Chemotherapy treatment

Chemotherapy uses anti cancer drugs to destroy cancer cells. The drugs circulate throughout the body in the bloodstream.

You usually have chemotherapy combined with radiotherapy (chemoradiotherapy) as your main treatment for anal cancer that hasn't spread.

Or you might have chemotherapy on its own or with other treatments if your anal cancer has spread (advanced anal cancer). 

When you have it

Doctors usually give chemotherapy and radiotherapy together (chemoradiotherapy) to try to cure anal cancer. Chemotherapy makes the cancer cells more sensitive to radiotherapy, so that the radiotherapy works better. 

Some people have chemotherapy to control symptoms of advanced cancer. This is to shrink or slow down the cancer. It can also relieve your symptoms. The treatment you have depends on which treatment you've already had. You might have chemotherapy with radiotherapy or surgery.

Types of chemotherapy for anal cancer

There are many different chemotherapy drugs. The most common type of drugs for anal cancer are:

  • fluorouracil (5FU)
  • mitomycin C

You usually have these drugs together with radiotherapy (chemoradiotherapy).

Doctors might also use:

  • cisplatin
  • irinotecan
  • oxaliplatin
  • capecitabine
  • bleomycin
  • lomustine (CCNU)
  • carboplatin
  • taxol

How you have chemotherapy

You might have chemotherapy into your bloodstream or as tablets.

Into your bloodstream

You have treatment through a thin short tube (a cannula) that goes into a vein in your arm each time you have treatment.

Or you might have treatment through a long line: a central line, a PICC line or a portacath. These are long plastic tubes that give the drug into a large vein in your chest. The tube stays in place throughout the course of treatment.


You might have your chemotherapy as tablets, instead of having chemotherapy into a vein. The tablets you have are called capecitabine. Taking tablets means that you can have most of your treatment at home.

You must take tablets and capsules according to the instructions your doctor or pharmacist gives you.

Whether you have a full or empty stomach can affect how much of a drug gets into your bloodstream.

You should take the right dose, not more or less.

Talk to your specialist or advice line before you stop taking a cancer drug.

Where you have chemotherapy

You usually have treatment into your bloodstream at the cancer day clinic. You might sit in a chair for a few hours so it’s a good idea to take things in to do. For example, newspapers, books or electronic devices can all help to pass the time. You can usually bring a friend or family member with you.

You have some types of chemotherapy over several days. You might be able to have some drugs through a small portable pump that you take home.

For some types of chemotherapy you have to stay in a hospital ward. This could be overnight or for a couple of days.

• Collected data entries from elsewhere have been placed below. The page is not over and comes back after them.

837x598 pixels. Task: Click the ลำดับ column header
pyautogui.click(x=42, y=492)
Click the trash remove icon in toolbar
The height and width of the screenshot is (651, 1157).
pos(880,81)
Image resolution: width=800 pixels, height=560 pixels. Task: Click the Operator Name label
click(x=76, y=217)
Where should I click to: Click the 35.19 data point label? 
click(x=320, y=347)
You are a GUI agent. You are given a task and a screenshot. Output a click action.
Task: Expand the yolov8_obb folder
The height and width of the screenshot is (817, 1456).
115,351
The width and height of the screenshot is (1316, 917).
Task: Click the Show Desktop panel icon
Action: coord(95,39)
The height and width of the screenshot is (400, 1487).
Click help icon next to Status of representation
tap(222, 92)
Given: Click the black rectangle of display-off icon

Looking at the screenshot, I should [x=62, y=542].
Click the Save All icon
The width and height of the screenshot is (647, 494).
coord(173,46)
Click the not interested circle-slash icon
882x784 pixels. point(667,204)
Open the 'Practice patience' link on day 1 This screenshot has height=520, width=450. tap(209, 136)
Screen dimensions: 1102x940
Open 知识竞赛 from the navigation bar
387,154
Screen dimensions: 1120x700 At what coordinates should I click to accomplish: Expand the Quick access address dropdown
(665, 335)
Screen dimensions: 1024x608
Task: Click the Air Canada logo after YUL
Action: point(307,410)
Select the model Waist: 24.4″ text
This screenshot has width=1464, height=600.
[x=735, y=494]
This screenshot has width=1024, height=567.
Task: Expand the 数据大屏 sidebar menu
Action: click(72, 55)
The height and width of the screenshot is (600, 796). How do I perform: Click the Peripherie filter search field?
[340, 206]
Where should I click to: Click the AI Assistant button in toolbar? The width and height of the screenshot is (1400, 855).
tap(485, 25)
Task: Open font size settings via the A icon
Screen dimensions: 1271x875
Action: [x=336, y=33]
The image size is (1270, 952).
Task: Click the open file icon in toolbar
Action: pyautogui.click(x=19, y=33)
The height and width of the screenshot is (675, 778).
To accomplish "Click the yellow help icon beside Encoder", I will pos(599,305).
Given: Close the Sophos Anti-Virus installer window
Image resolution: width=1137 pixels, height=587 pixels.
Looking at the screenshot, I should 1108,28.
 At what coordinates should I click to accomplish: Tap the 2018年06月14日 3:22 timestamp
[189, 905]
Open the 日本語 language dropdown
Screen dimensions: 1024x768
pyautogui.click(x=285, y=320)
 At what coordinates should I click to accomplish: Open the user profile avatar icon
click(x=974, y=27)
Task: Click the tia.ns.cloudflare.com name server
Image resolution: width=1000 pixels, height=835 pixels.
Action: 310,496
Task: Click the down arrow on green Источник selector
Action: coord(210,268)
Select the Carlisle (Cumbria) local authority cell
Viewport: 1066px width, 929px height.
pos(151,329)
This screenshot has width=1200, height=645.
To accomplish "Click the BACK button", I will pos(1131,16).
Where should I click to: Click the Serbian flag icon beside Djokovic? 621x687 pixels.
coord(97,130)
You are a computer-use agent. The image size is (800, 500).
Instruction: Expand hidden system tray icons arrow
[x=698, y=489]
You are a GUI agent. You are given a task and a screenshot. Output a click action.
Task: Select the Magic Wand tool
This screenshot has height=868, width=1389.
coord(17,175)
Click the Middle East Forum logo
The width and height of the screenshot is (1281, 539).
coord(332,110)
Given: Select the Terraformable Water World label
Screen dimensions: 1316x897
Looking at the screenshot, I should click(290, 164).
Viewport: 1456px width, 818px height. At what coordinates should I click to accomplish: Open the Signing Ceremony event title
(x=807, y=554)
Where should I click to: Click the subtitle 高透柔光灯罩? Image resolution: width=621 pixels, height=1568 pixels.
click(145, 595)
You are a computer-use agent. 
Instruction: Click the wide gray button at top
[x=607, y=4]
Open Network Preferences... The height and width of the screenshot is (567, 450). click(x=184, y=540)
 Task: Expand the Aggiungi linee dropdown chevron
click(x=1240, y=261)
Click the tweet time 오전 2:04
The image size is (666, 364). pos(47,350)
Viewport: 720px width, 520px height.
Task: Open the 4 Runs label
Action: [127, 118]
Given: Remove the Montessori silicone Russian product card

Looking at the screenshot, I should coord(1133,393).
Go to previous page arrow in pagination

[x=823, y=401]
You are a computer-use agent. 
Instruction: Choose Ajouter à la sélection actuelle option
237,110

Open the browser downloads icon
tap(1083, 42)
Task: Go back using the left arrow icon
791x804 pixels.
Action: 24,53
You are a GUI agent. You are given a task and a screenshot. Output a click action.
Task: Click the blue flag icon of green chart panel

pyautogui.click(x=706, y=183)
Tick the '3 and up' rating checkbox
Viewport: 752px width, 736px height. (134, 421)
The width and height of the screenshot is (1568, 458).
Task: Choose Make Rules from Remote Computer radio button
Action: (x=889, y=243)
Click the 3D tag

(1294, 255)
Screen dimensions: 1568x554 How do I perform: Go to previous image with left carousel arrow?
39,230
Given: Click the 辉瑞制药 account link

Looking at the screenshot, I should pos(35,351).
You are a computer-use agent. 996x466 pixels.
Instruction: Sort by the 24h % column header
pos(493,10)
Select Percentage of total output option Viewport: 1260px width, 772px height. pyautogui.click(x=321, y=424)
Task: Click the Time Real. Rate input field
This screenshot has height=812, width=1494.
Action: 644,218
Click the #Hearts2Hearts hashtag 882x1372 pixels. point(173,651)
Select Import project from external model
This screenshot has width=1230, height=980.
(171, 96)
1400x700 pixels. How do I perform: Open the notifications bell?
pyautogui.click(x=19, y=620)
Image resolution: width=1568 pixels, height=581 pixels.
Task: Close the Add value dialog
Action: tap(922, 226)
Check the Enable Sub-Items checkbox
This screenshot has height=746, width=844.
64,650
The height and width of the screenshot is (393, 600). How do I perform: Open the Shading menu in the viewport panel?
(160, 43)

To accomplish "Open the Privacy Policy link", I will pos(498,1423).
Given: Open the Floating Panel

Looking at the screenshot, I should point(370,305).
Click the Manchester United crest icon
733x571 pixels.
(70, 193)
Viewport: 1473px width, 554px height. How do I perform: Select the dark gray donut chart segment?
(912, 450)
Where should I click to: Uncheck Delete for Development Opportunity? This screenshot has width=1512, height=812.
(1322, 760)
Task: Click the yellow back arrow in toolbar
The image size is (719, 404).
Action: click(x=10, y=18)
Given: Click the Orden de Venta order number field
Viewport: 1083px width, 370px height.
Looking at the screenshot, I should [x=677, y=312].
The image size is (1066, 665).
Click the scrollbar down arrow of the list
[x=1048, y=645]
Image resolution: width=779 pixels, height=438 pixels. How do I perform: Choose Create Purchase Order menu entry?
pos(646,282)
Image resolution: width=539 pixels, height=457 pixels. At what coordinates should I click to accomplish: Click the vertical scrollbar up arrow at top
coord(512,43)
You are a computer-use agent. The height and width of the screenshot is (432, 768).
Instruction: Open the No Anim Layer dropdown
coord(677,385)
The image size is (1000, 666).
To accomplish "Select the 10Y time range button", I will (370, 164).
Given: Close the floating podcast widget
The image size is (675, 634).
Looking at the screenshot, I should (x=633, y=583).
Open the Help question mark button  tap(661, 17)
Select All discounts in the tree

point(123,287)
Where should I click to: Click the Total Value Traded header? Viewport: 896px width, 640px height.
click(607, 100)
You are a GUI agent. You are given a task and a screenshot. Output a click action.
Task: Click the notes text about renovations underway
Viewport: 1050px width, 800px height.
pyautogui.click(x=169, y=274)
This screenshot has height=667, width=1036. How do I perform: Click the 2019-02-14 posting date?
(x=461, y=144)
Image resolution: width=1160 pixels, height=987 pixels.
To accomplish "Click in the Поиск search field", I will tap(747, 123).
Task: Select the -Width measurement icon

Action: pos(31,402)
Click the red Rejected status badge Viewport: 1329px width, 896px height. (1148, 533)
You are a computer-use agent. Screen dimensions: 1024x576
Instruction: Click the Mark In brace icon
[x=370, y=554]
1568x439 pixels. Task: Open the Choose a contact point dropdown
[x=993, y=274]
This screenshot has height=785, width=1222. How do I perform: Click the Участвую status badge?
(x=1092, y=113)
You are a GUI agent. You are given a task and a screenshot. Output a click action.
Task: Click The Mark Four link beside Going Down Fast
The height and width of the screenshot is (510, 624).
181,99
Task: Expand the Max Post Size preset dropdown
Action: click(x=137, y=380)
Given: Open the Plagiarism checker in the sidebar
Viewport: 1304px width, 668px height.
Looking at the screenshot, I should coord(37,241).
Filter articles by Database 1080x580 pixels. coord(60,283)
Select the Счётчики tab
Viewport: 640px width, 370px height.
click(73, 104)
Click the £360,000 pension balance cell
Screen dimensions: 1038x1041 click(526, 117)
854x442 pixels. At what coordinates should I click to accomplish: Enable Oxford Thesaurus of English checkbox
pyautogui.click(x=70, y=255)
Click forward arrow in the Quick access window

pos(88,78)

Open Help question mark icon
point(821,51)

Before you start chemotherapy

You need to have blood tests to make sure it’s safe to start treatment. You have these either a few days before or on the day you start treatment. You have blood tests before each round or cycle of treatment.

Your doctors and pharmacists work out your chemotherapy dose based on your blood cell levels, and your weight, height and general health.

Side effects

You might have side effects from chemoradiotherapy to the anus. These can be more severe than either radiotherapy or chemotherapy on their own.

Side effects can include: 

  • feeling tired
  • opening your bowels more often (diarrhoea)
  • sore skin around the anus and groin - which can make opening your bowels painful

Tell your nurse or doctor if this happens. They can give you painkillers and tell you about how to look after your skin. 

Use only creams or dressings on your skin that your nurse or doctor recommends.

Contact your doctor or nurse immediately if you have signs of infection, such as a temperature above 37.5C, or if you develop a severe skin reaction. Signs of a severe skin reaction include peeling or blistering of the skin.

The side effects can be different when you have chemotherapy and radiotherapy together. 

You have regular blood tests during your treatment to make sure your blood cells aren’t too low. A low white blood cell count means you are more at risk of picking up infections. A low red blood cell count causes anaemia, with tiredness and breathlessness.

Most side effects only last for a few days or so. Your treatment team can help to manage any side effects that you have.

DPD deficiency

Between 2 and 8 out of 100 people (2 to 8%) have low levels of an enzyme called dihydropyrimidine dehydrogenase (DPD) in their bodies. A lack of DPD can mean you’re more likely to have severe side effects from capecitabine or fluorouracil. It might take you a bit longer to recover from the chemotherapy. These side effects can rarely be life threatening.

Before starting treatment with capecitabine or fluorouracil you have a blood test to check levels of DPD. So you may start treatment with a lower amount (dose) of the drug or have a different treatment. Your doctor or nurse will talk to you about this.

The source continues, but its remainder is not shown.